Irregular Periods (Menstrual Irregularities)
Introduction
Menstruation is a fundamental biological process governed by the hypothalamic-pituitary-ovarian (HPO) axis, involving hormonal interplay between gonadotropins, ovarian hormones, and endometrial responsiveness. A normal cycle is defined as occurring every 21–35 days, lasting 3–7 days, with average blood loss of 30–40 mL.
When cycles deviate significantly in timing, duration, or flow, the condition is termed irregular periods. Clinically, this is referred to as abnormal uterine bleeding (AUB) if outside expected norms. Depending on presentation, irregular menstruation may take the form of:
-
Oligomenorrhea: cycles longer than 35 days.
-
Polymenorrhea: cycles shorter than 21 days.
-
Metrorrhagia: bleeding between cycles.
-
Menometrorrhagia: prolonged or heavy bleeding occurring irregularly.
-
Amenorrhea: complete absence of menses.
Irregular periods can be transient, benign, or indicative of serious systemic or gynecological conditions.
Causes of Irregular Periods
1. Physiological Factors
-
Adolescence: anovulatory cycles common in the first 1–2 years after menarche.
-
Perimenopause: ovarian reserve declines, cycles become erratic before menopause.
-
Pregnancy: although usually results in amenorrhea, some women may have irregular spotting.
-
Lactation: prolactin suppresses ovulation, causing irregular or absent periods.
2. Lifestyle Influences
-
Psychological stress: suppresses GnRH pulsatility.
-
Excessive exercise (athletic amenorrhea): high-intensity training alters gonadotropin release.
-
Eating disorders / low body weight: reduced leptin disrupts hypothalamic signaling.
-
Obesity: causes anovulation and hyperestrogenism.

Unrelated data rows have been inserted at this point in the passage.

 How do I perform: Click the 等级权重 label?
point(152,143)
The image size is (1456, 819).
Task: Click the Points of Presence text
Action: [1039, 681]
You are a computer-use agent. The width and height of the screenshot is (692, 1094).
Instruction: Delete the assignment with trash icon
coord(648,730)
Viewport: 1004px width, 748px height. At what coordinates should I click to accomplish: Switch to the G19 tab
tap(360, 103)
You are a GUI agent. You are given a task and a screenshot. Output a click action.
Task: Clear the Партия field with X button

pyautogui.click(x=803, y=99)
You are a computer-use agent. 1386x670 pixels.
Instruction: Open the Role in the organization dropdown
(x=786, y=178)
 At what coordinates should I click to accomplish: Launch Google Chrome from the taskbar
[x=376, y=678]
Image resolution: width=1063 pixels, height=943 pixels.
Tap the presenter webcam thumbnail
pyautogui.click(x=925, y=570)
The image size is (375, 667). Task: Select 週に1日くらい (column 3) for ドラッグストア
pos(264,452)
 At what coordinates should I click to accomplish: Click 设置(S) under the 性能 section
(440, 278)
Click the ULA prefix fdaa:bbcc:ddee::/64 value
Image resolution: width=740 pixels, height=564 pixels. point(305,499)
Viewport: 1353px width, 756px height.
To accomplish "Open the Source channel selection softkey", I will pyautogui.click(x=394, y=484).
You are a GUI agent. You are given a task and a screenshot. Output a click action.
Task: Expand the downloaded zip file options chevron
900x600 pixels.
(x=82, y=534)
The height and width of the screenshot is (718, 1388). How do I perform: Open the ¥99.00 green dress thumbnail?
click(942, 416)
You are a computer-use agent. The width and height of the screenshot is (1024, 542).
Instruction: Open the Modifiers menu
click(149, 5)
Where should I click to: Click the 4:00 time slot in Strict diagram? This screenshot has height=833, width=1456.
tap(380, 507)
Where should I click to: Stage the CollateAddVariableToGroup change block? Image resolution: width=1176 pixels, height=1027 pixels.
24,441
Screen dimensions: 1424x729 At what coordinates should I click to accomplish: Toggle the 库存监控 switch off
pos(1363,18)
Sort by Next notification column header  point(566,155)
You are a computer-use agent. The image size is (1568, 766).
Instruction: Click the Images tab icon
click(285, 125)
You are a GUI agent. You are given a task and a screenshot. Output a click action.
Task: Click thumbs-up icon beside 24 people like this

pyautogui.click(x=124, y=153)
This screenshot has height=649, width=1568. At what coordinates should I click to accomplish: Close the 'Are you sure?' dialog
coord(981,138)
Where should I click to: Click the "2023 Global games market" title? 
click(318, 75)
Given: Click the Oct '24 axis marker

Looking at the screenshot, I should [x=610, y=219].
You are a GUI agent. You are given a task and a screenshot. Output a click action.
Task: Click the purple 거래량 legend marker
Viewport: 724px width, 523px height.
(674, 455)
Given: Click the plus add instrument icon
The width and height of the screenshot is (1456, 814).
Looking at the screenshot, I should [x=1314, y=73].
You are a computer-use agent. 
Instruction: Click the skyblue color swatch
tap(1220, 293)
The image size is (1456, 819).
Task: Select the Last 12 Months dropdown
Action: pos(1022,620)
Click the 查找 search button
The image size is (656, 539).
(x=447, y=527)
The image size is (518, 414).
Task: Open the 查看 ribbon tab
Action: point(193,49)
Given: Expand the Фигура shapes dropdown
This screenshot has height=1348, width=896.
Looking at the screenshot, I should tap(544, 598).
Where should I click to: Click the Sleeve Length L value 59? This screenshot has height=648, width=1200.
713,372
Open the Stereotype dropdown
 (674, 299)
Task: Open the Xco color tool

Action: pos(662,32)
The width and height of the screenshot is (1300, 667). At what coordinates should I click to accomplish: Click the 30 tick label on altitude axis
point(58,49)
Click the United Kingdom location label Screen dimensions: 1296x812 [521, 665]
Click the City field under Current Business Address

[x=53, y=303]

3. Gynecological and Endocrine Disorders
-
Polycystic Ovary Syndrome (PCOS): hyperandrogenism, insulin resistance, and chronic anovulation.
-
Endometriosis: ectopic endometrial tissue causes irregular bleeding and dysmenorrhea.
-
Uterine fibroids or polyps: structural abnormalities disturb endometrial shedding.
-
Thyroid dysfunction: both hypo- and hyperthyroidism affect menstruation.
-
Hyperprolactinemia: pituitary adenomas elevate prolactin, suppressing GnRH.
-
Premature Ovarian Insufficiency (POI): early depletion of ovarian function.
4. Medications
-
Hormonal contraception (combined oral contraceptives, implants, injections, intrauterine systems) can cause breakthrough bleeding.
-
Antipsychotics/antidepressants: elevate prolactin.
-
Anticoagulants: heavy and irregular bleeding.
-
Chemotherapy: premature ovarian failure.
Pathophysiology
The HPO axis maintains menstrual regularity:
-
GnRH pulses from the hypothalamus stimulate pituitary release of LH and FSH.
-
FSH recruits ovarian follicles → estradiol production.
-
LH surge triggers ovulation.
-
Progesterone stabilizes endometrium during luteal phase.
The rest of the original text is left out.